Posted on • Originally published at slightedgecoder.com on

Living on the edge with “dangerous”

As I’ve been using Styled Components (SC hereafter) and been wondering about the magic behind it.

Thankfully, Max Stoiber (a creator of SC) has written an article, The magic behind styled-components on how Styled Components work with Tagged Template Literals.

At the end of article, Max finished the article with following sentence.

I’m very excited to see what other use cases for tagged template literals people come up with!

Max Stoiber

So I created dangerous, a tagged template literal function, which accepts a dangerous text (such as malicious user input) and sets inner HTML of a component in SC like style.

Prerequisite

I will skip on what tagged template literal is or how it works as Max hasexplained quite well.

☢ What is “dangerous”?

When you pass a string to component, they are encoded to prevent malicious user input/scripts.

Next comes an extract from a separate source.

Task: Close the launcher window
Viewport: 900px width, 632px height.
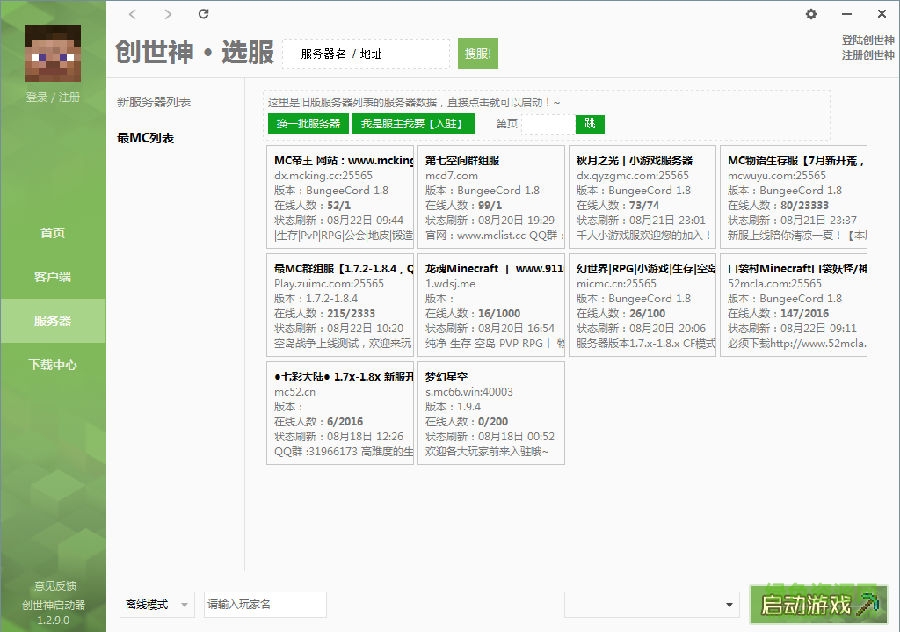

React team has made it hard to set innerHTML of a component to help developers accidentally set malicious string to prevent XSS attacks.

But dangerous makes it easy to set an innerHTML value and returns a component with the unsafe HTML string.

demo
Result of DangerousApp.js

As you can with SC, you can pass a component or an HTML tag to the dangerous like or even wrap SC component and vice versa.


                    Alert will show on CodeSandbox only

So if you need to style the dangerous component, either pass a SC component or wrap the dangerous component in SC component.

🤔 Why did you create it then?

I will be frank. It’s quite useless in practice and promotes bad behavior.

It was mostly an academic project to learn how tagged template literal works & get used to TypeScript.

And a plan to migrate to TypeScript for React, and learn how to test it.

💀 Failures?

I’ve implemented it on CodeSandboxusing vanilla JavaScript but wanted to try TypeScript.

                    Like a kid with FOMO

  • Creating a JavaScript library with Webpack when using TypeScript wasn’t as easy as I had anticipated.
    1. Trying to do/learn too many things at once (TypeScript, tagged template literal, CircleCI, etc) really made it worse.
    2. I’ve given up on writing tests in the prev v1.0 release (currently it’s at 0.1.x).
    3. I decided to hold off after finishing Kent C. Dodd’s Testing JavaScript course.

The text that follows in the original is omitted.